Greenish-brown patina; several casting flaws; traces of black lacquer to lower legs; on an associated circular wooden socle.
11 7/8in. (30.2cm.) high
Literature
COMPARATIVE LITERATURE:
L. Camins, Renaissance and Baroque Bronzes from the Abbott Guggenheim Collection, San Francisco, 1988, pp. 20-22, no. 3
N. Penny, Catalogue of European Sculpture in the Ashmolean Museum 1540 to the Present Day, I, Italian, Oxford, 1992, pp. 10-11, no. 9

Lot Essay

This statuette is derived from a prototype by the Florentine sculptor Baccio Bandinelli, of which there is an example in the Bargello.
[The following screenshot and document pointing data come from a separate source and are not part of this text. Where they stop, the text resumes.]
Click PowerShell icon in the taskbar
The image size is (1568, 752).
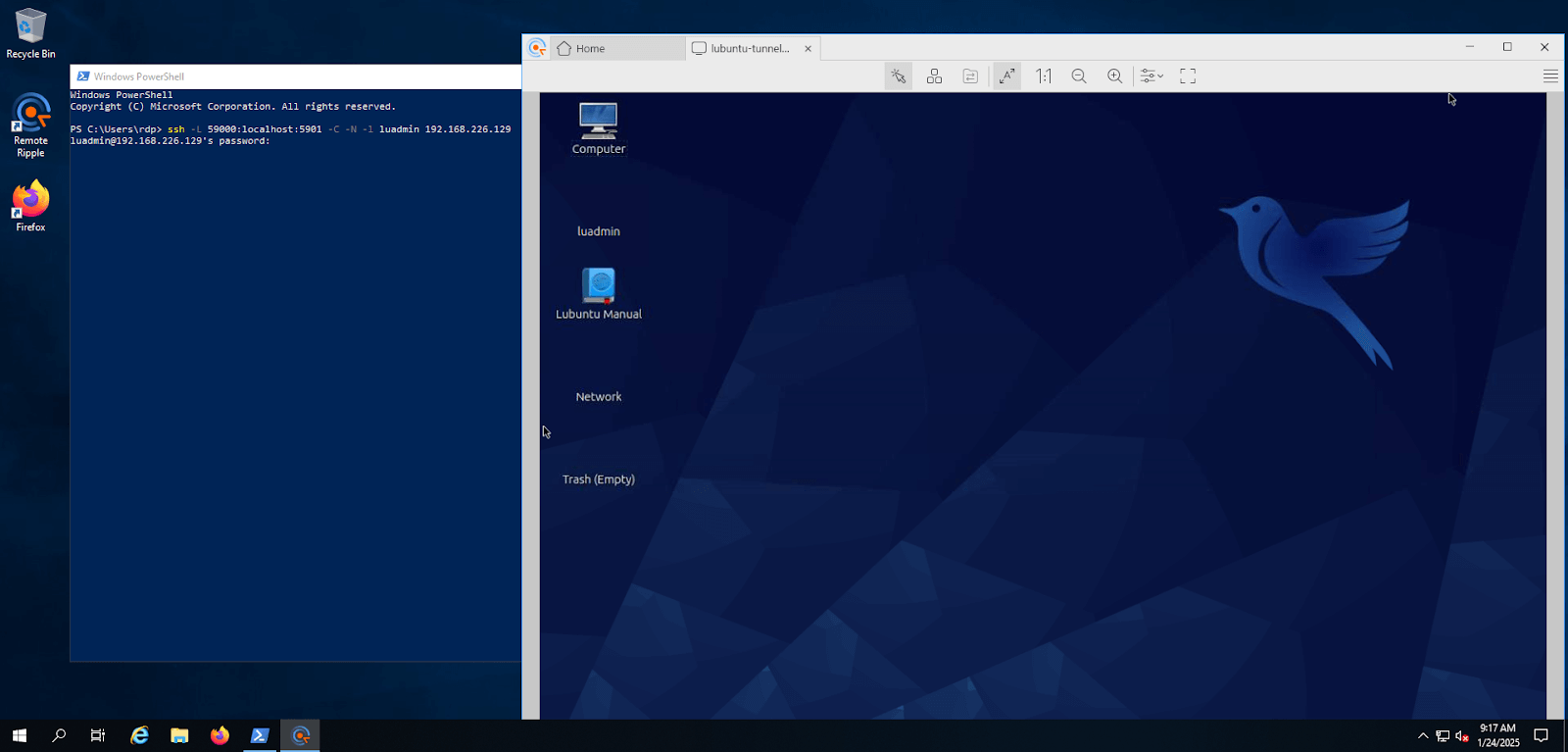pos(260,735)
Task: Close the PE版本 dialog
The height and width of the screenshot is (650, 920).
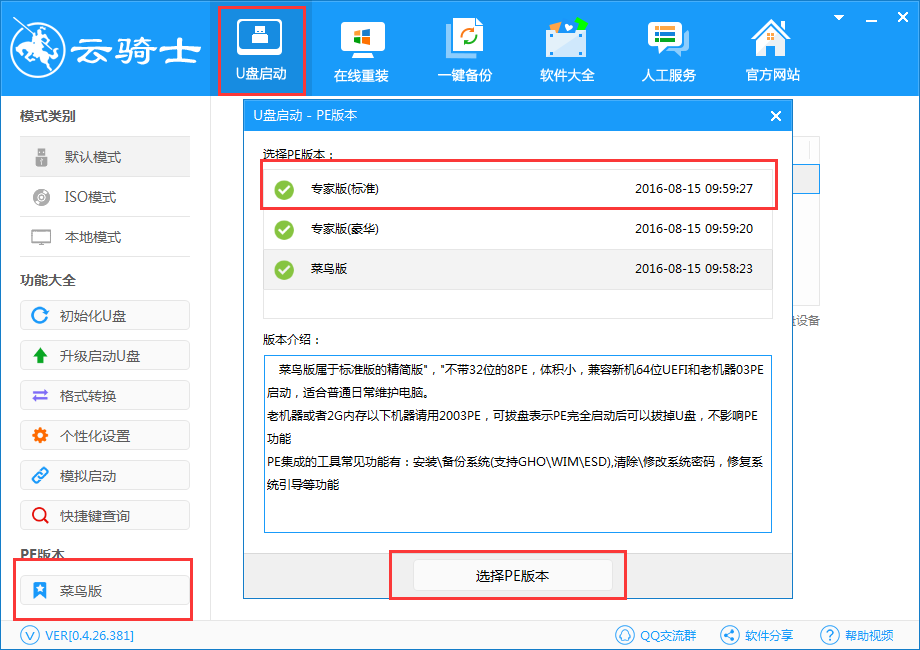Action: [775, 116]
It
belongs to a series of six bronzes of classical and mythological
figures which, according to Vasari, were produced around 1529 in Rome
when Bandinelli was working for Clement VII. The models may indeed
date from this time, but it has been shown that the Cleopatra was
not cast until 1544, and the Hercules five years later. The
earliest record of a set of all six is not until 1553.
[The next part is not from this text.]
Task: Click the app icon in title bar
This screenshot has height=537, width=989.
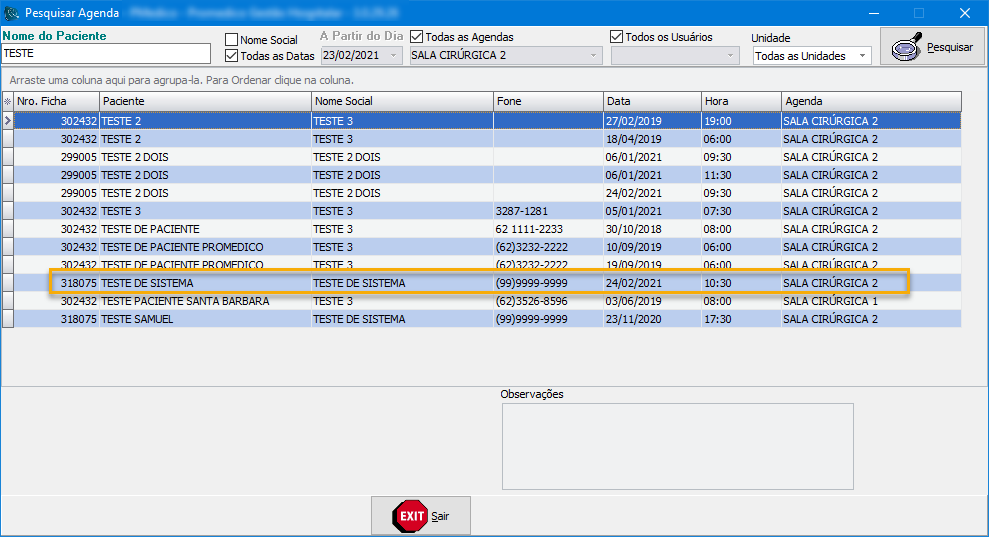Action: point(11,13)
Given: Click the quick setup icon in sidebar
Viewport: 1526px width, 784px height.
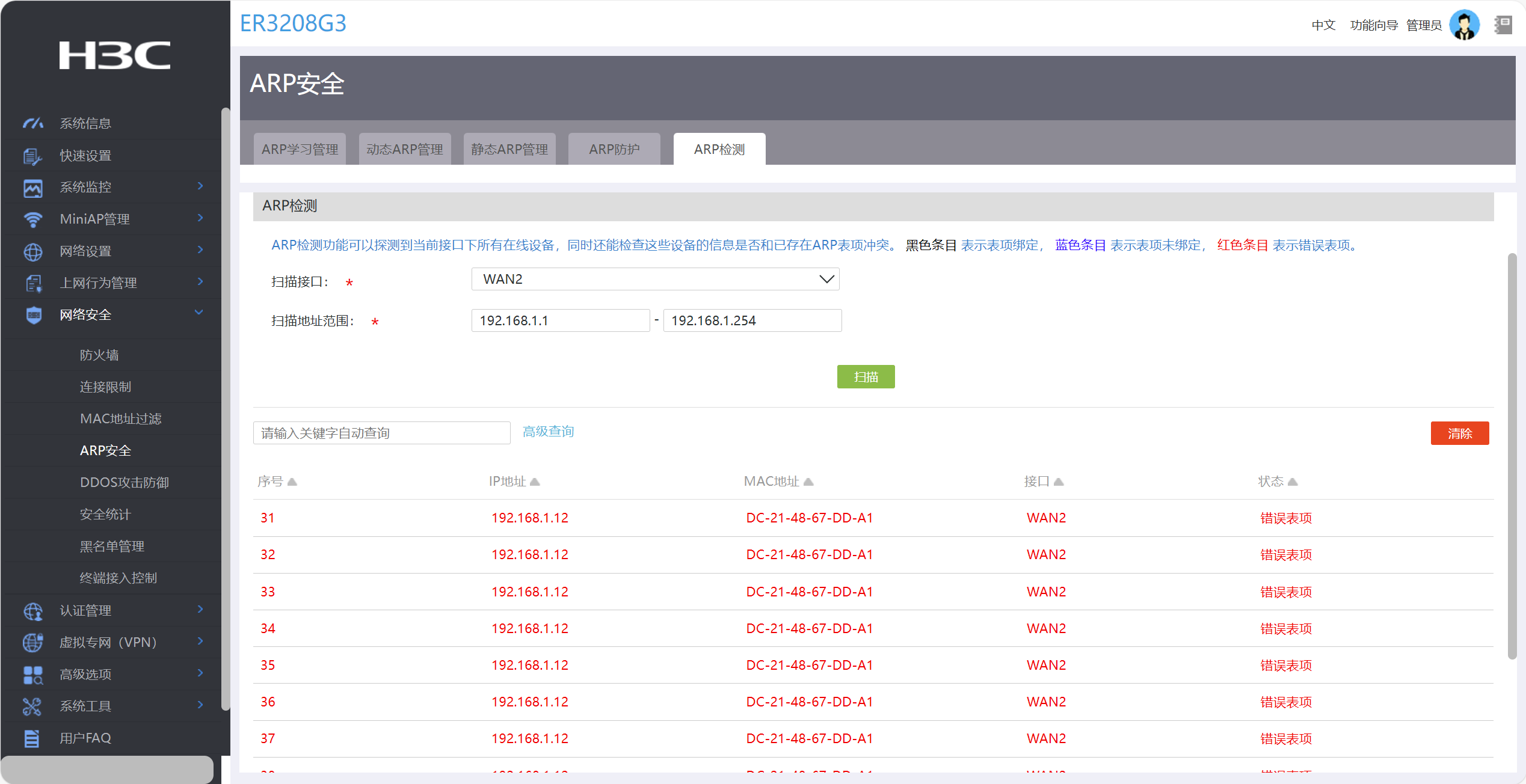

It is not clear exactly how Bandinelli's model came to be known in
Venice, but it is generally agreed that examples such as the present
bronze were cast in the workshop of Severo da Ravenna after the
master's death. Other examples of the Cleopatra are in the
Ashmolean Museum (Penny, loc. cit.), the Abbott Guggenheim Collection (Camins, loc. cit.) and elsewhere. They all reveal minor differences, especially in the disposition of the serpent.